-- MATERIAL SUPPLIED follows --

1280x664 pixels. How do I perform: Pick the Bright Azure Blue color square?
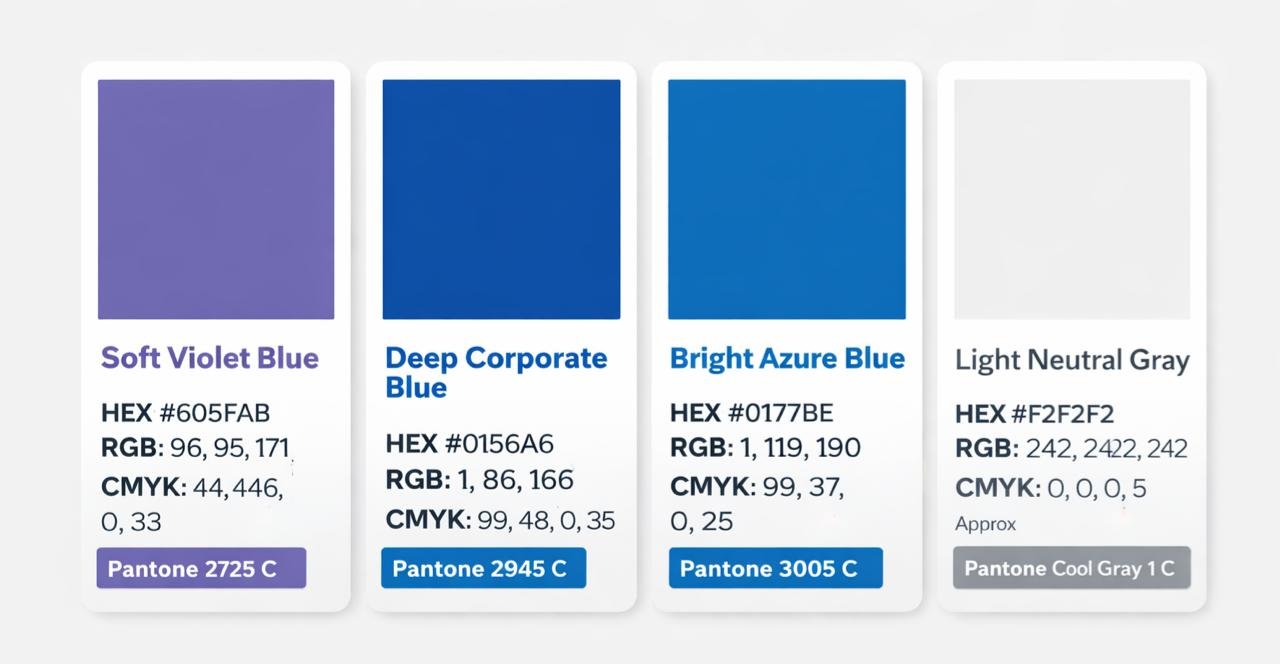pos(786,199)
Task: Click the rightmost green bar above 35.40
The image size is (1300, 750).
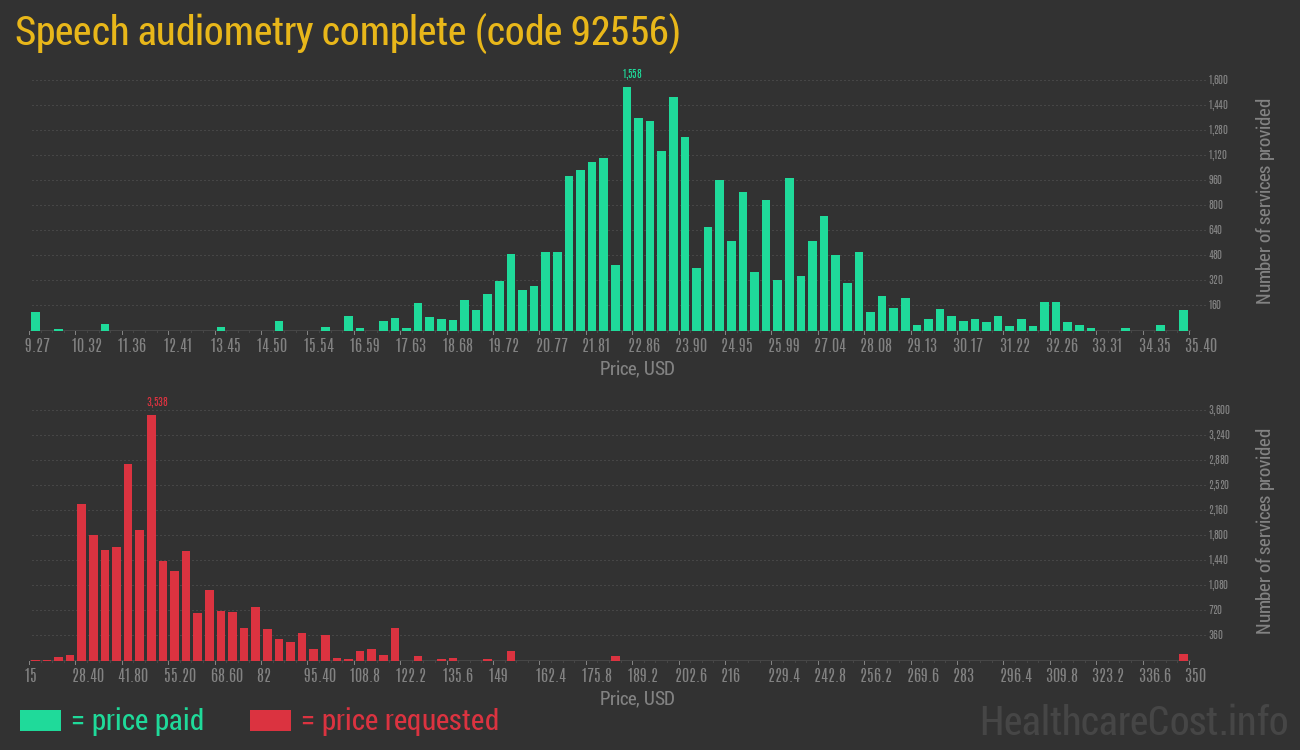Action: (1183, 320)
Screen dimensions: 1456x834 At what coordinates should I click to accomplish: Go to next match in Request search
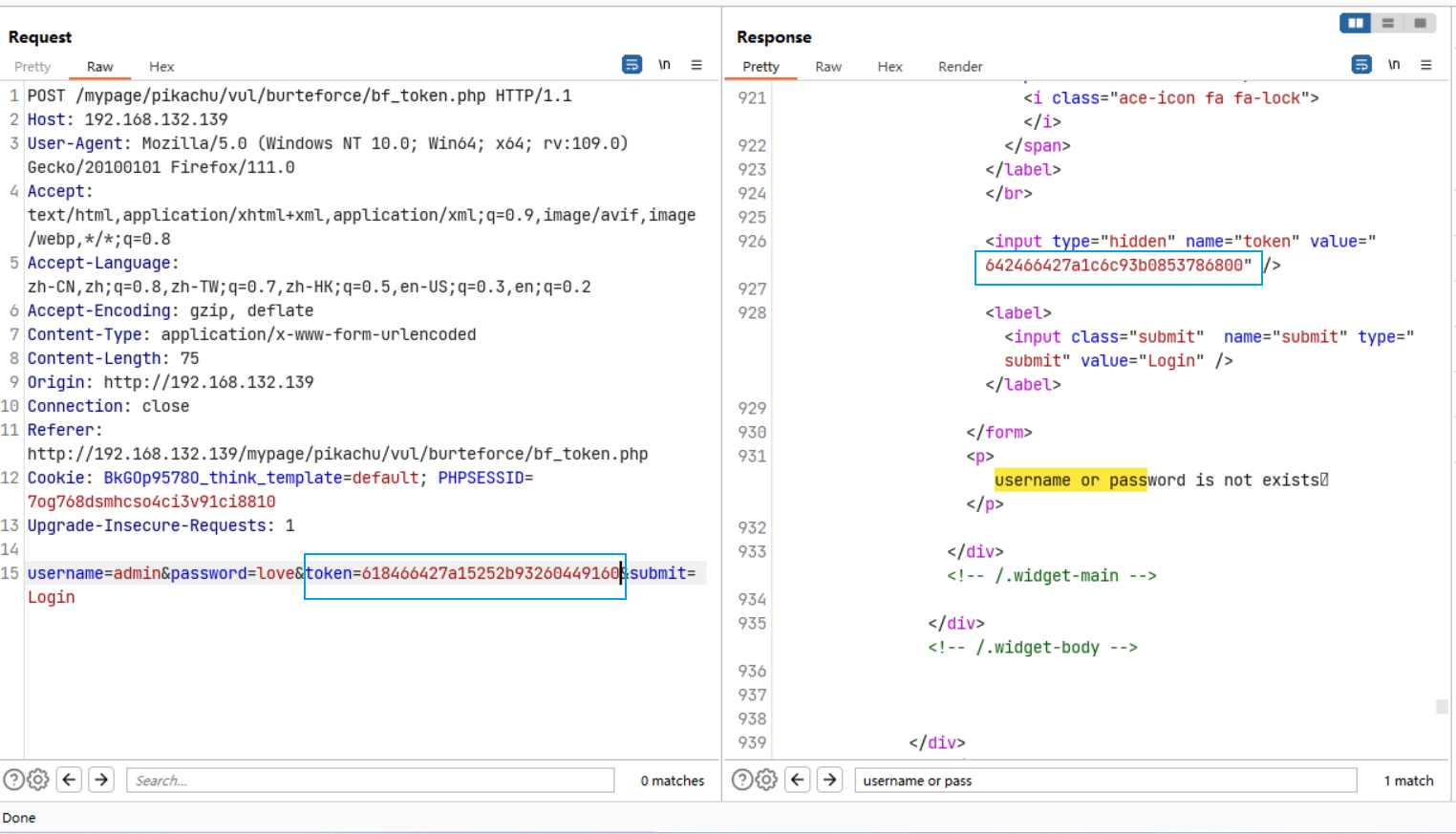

-- MATERIAL SUPPLIED concluded --
-- MATERIAL SUPPLIED follows --

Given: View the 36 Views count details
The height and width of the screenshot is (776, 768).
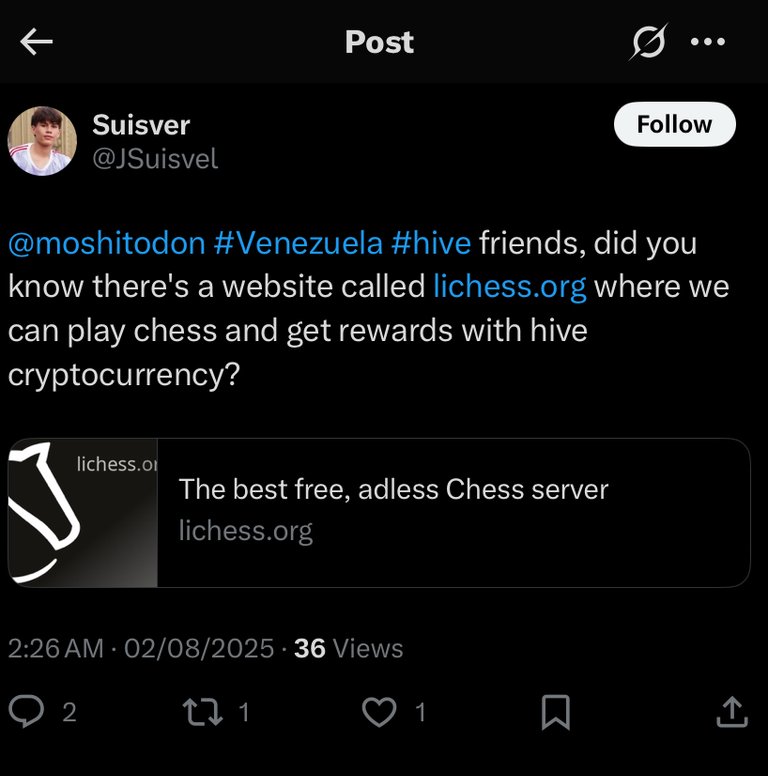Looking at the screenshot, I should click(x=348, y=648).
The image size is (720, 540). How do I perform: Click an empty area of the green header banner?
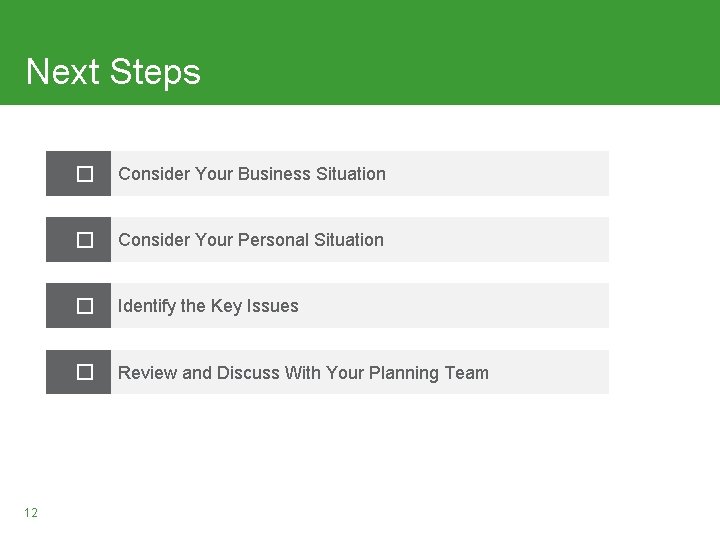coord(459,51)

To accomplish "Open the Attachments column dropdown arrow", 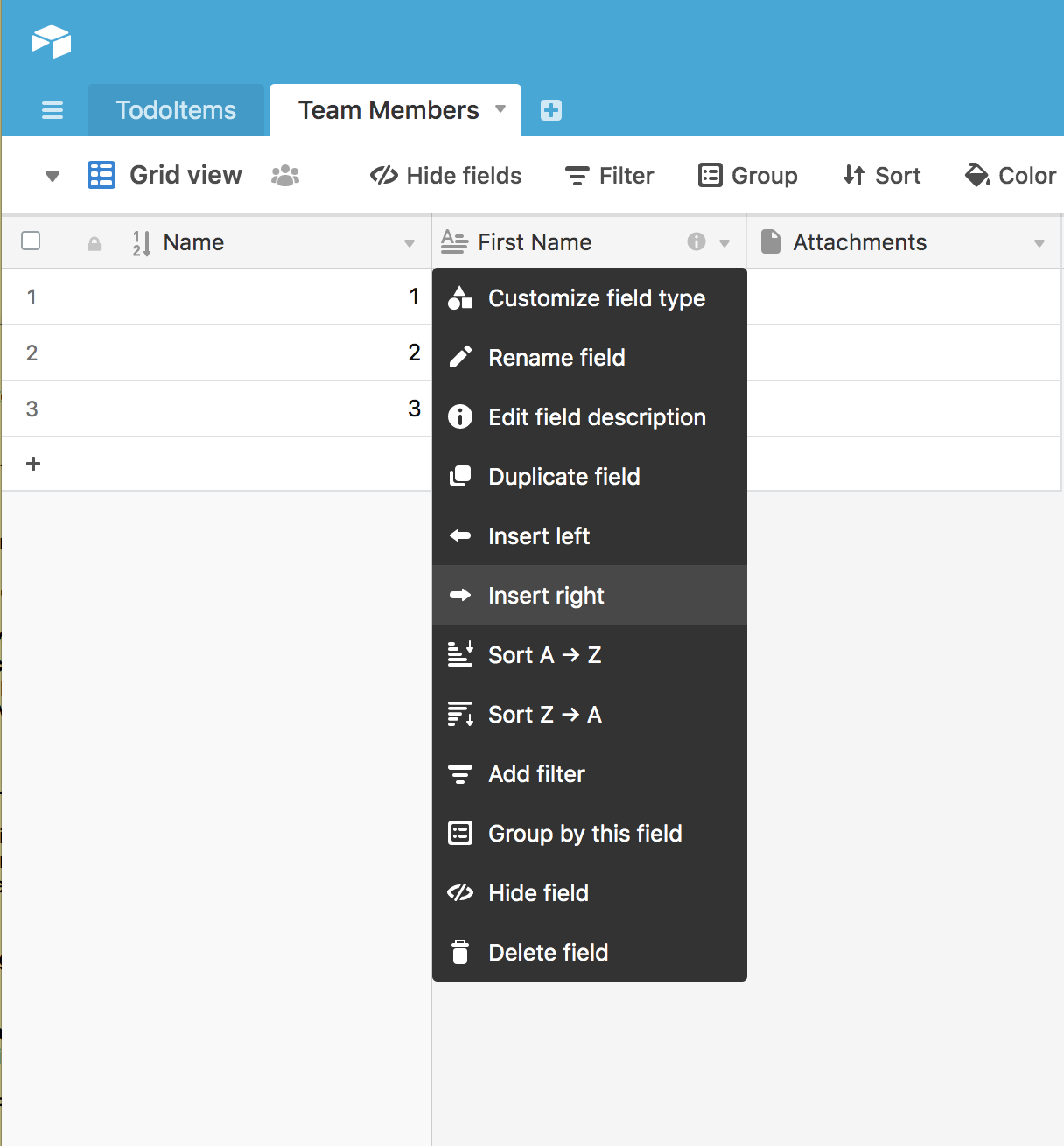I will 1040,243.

-- MATERIAL SUPPLIED concluded --
-- MATERIAL SUPPLIED follows --

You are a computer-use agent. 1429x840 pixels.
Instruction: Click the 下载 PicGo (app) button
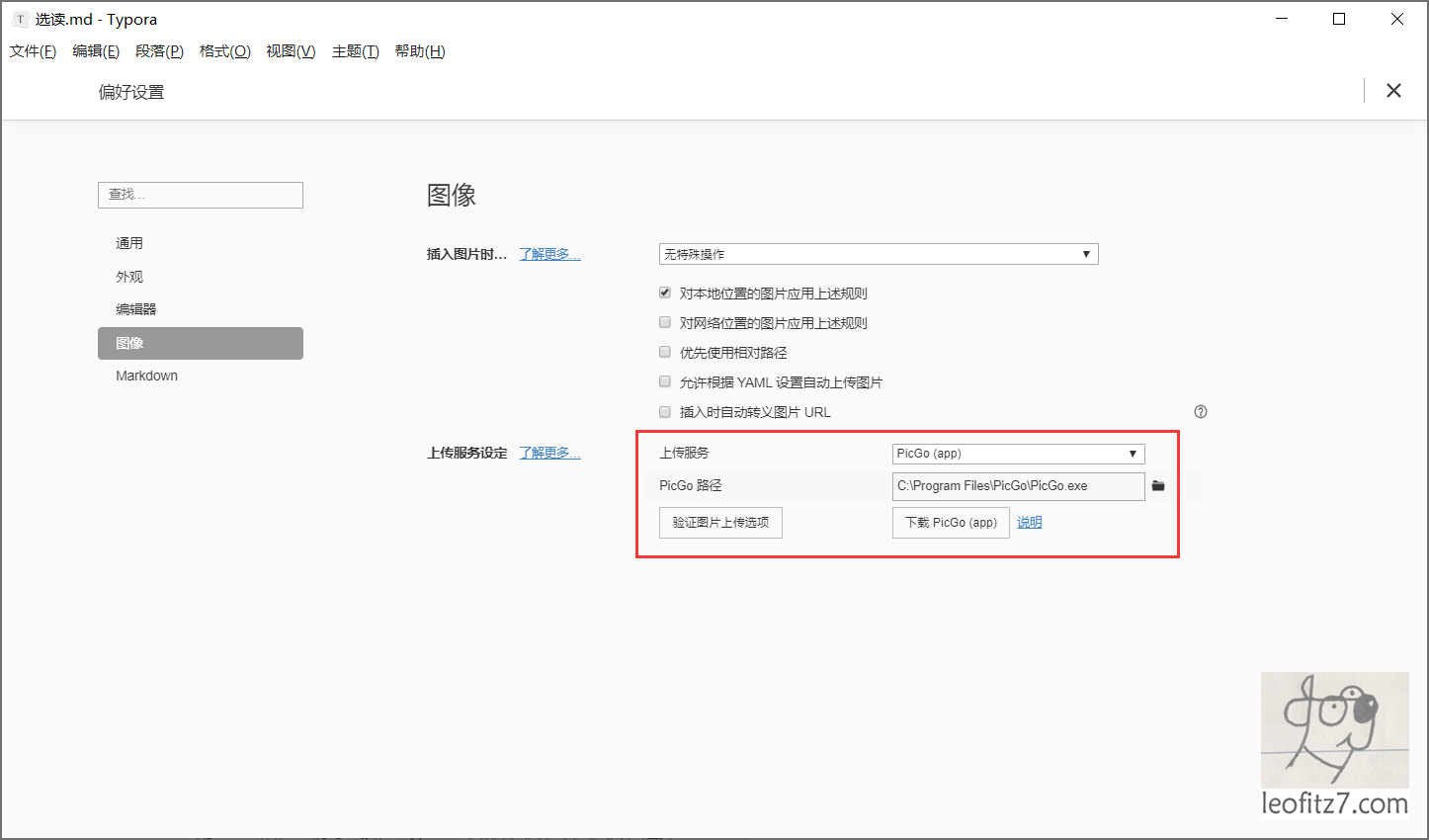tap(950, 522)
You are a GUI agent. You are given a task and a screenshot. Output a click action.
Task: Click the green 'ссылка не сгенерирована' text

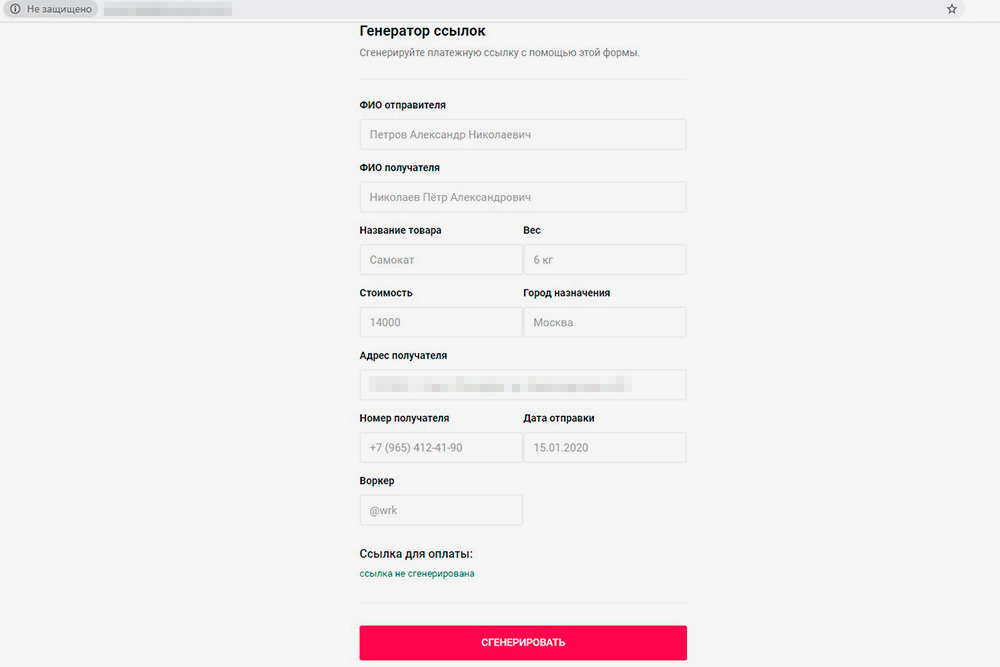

-- MATERIAL SUPPLIED concluded --

*TASK STATEMENT:* Read the listing. Report every line that includes the word "agent".

*WORKED SOLUTION:*
You are a computer-use agent. 1429x840 pixels.
You are a GUI agent. You are given a task and a screenshot. Output a click action.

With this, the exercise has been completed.